In her artwork she combines diverse artistic languages in an interdisciplinary approach, experimenting with poetics between personal archive and collective memory, history and fiction, connecting Brazil and Europe through historical and contemporary colonisation themes, intertwined with gender equality movements and countercolonial resistance.

Graduated at Social Communication and studied art and philosophy in Rio, where she was guest Professor at ART-Rio/ UERJ and also started the Interdisciplinary Poetics Master Program, at Fine Arts/UFRJ. In Berlin was selected as artist researcher in residency at ZKU/Berlin, and participated in 3 editions of Transmediale Festival’s Vorspiel, both as artist and curator.

Was selected by programs SAVVY Spinning Triangles- Anstoss Zu einer Schule für Gestaltung; and  ¡n[s]urgênc!as, Berlin based platform for socially conscious artistic practices and activist positions from Latin America.

As artist curator, Moana organized four editions of Vide Urbe, the first exhibition dedicated entirely to video intervention in public venues in Brazil.
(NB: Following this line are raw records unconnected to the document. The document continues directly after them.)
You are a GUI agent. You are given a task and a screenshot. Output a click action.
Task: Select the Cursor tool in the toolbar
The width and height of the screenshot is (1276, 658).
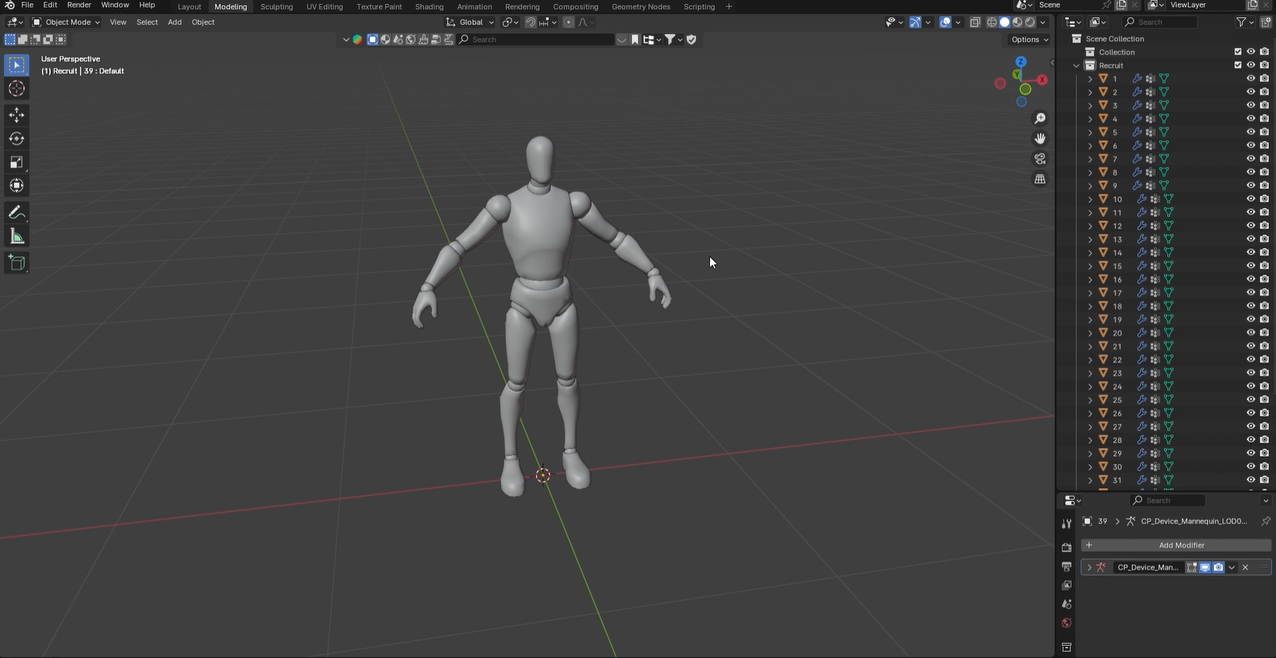[17, 89]
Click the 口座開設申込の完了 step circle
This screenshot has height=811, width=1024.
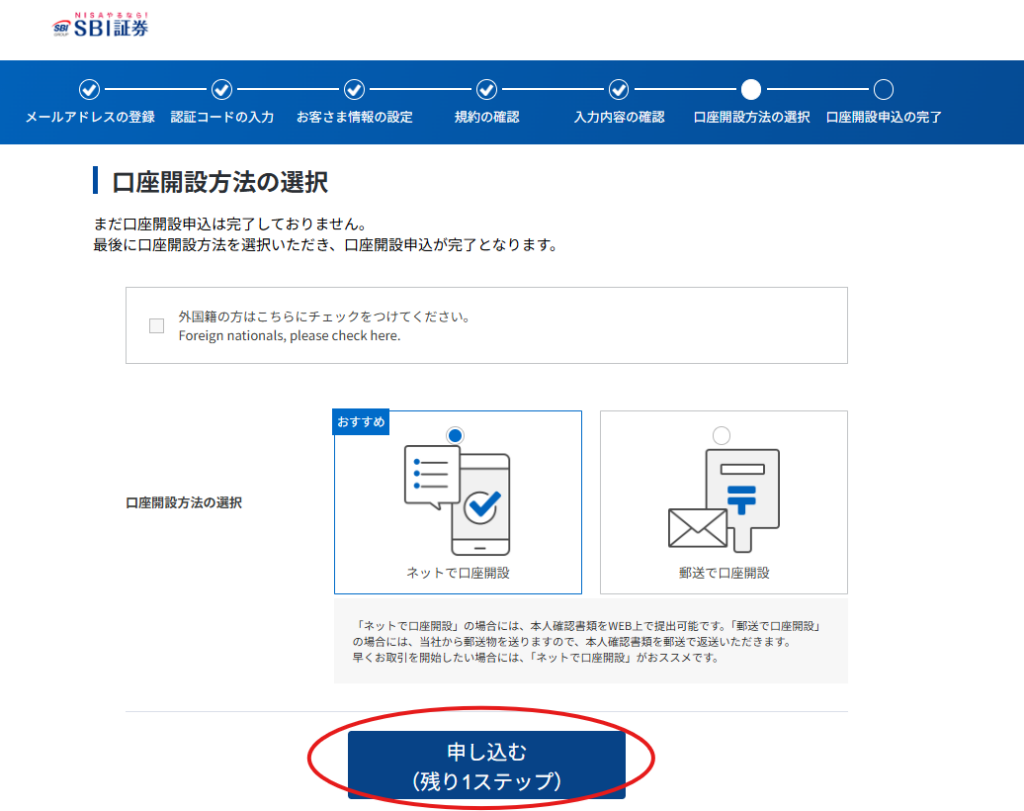click(x=884, y=90)
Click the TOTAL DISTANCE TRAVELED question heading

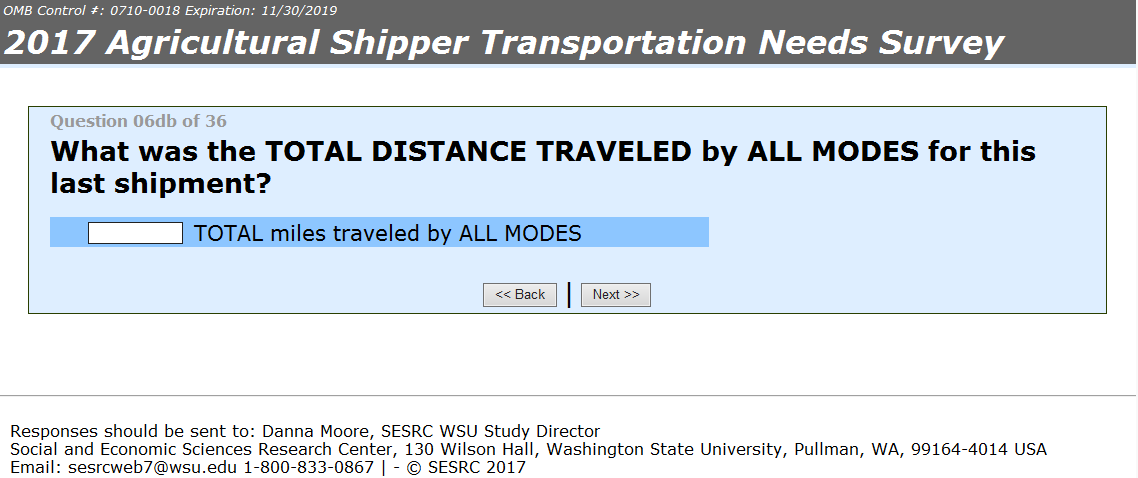coord(543,168)
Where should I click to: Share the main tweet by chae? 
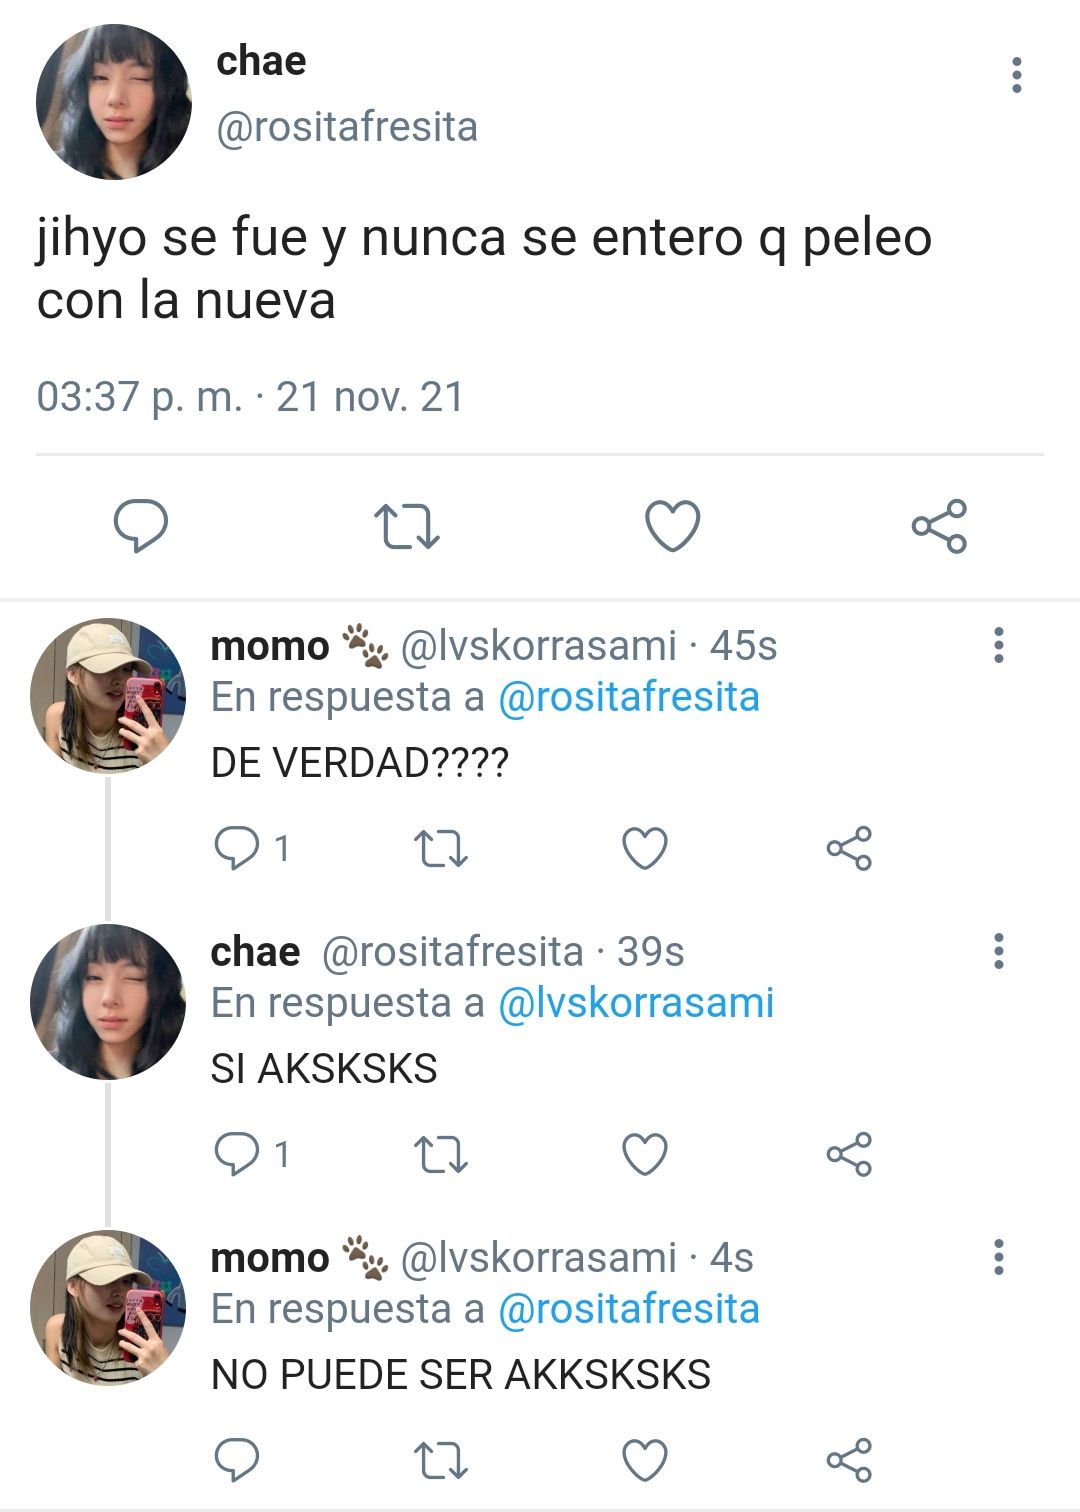coord(939,526)
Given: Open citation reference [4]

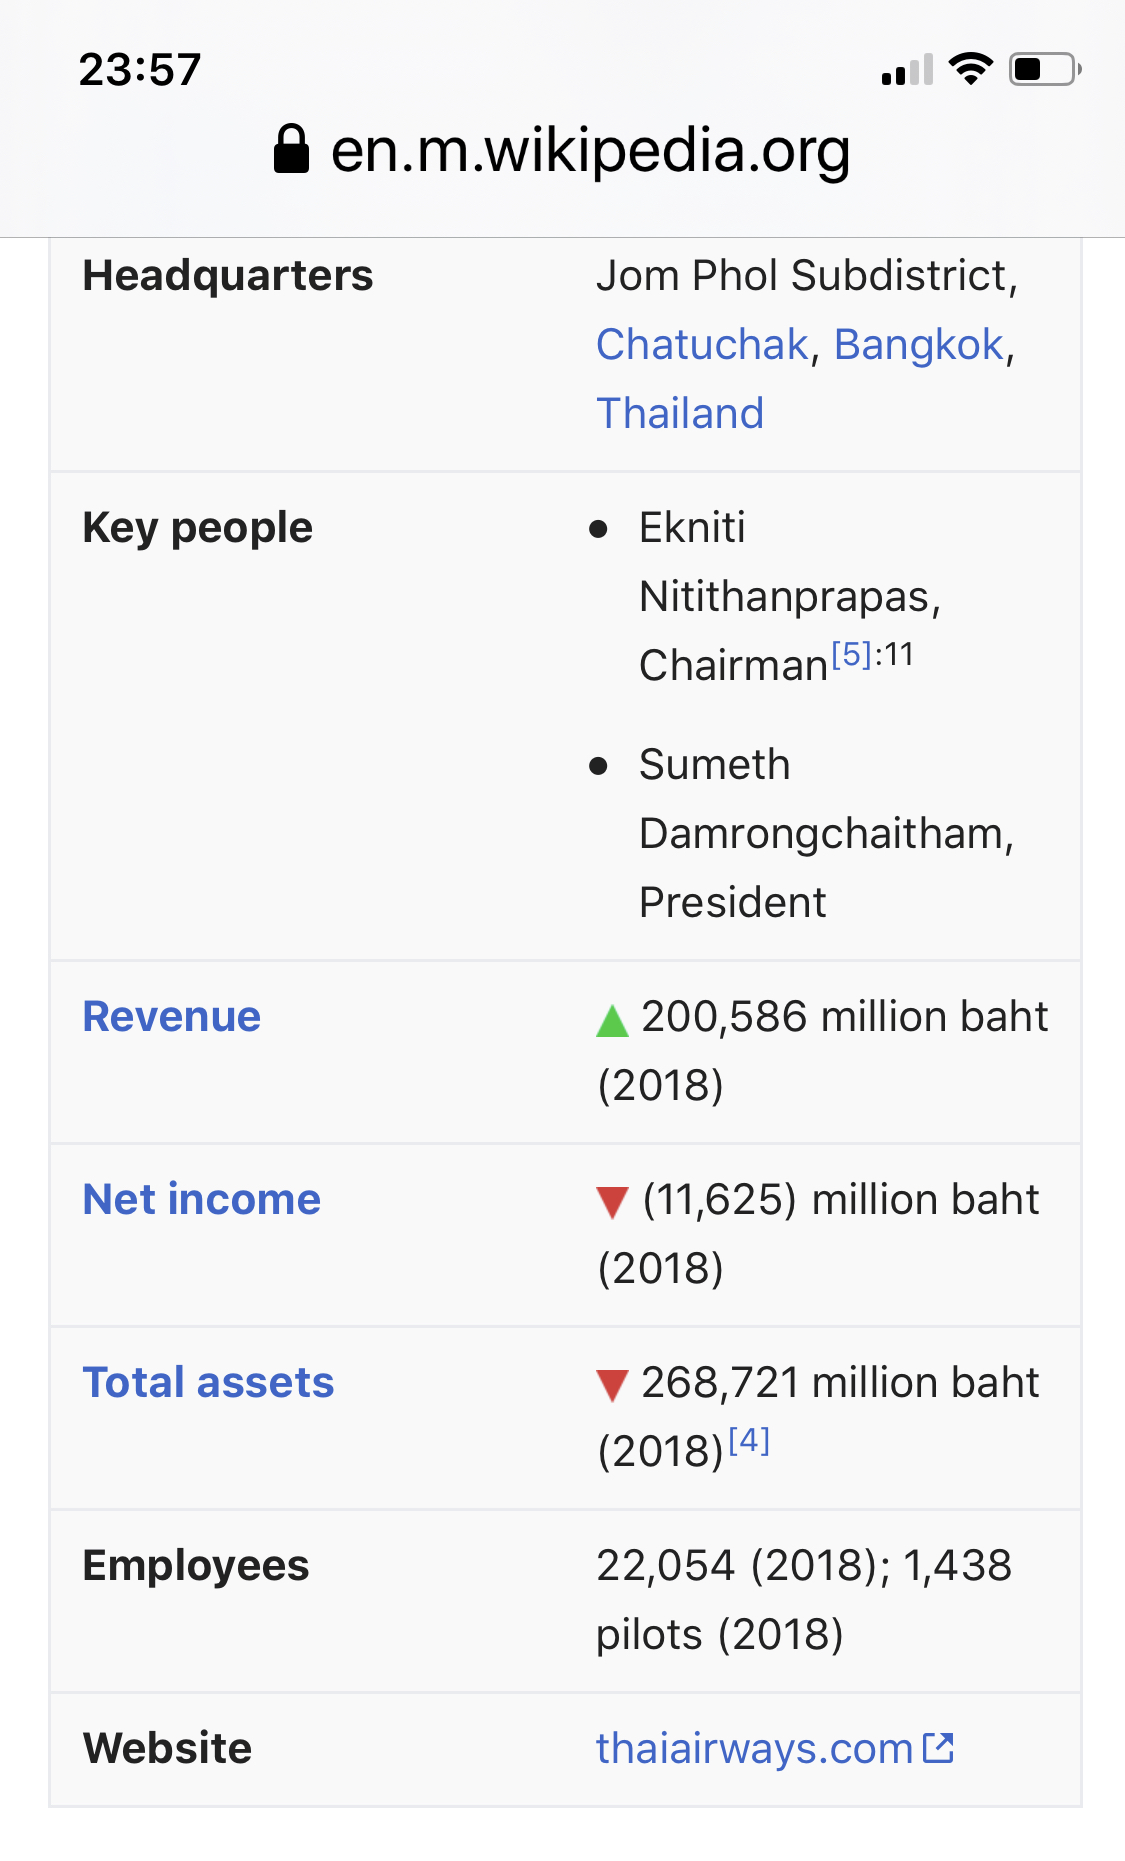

The project received cultural awards by Oi Futuro and ART Rio International Fair, which allowed the platform to be autonomous in terms of equipment and technical support.

In her last years in Rio, Moana’s art production was associated with activism, both as a member of the Vide Urbe platform or while joining coletivo Projetação (ProjAction collective). Through Vide Urbe platform, she collaborated with ongoing initiatives in the context of self managed cultural collectives, like Ambulante Cultural/Reciclando Pensamentos, Teto Verde Favela, Papo Reto, Comando Selva, and Barraco#55- located in peripheral and favela communities, connecting their social movements and demands to local artistic/ cultural actions, specially those affected by conflicts that segregate their residents, even before the controversial installation of Pacifying Police Units (UPPs) in favela territories.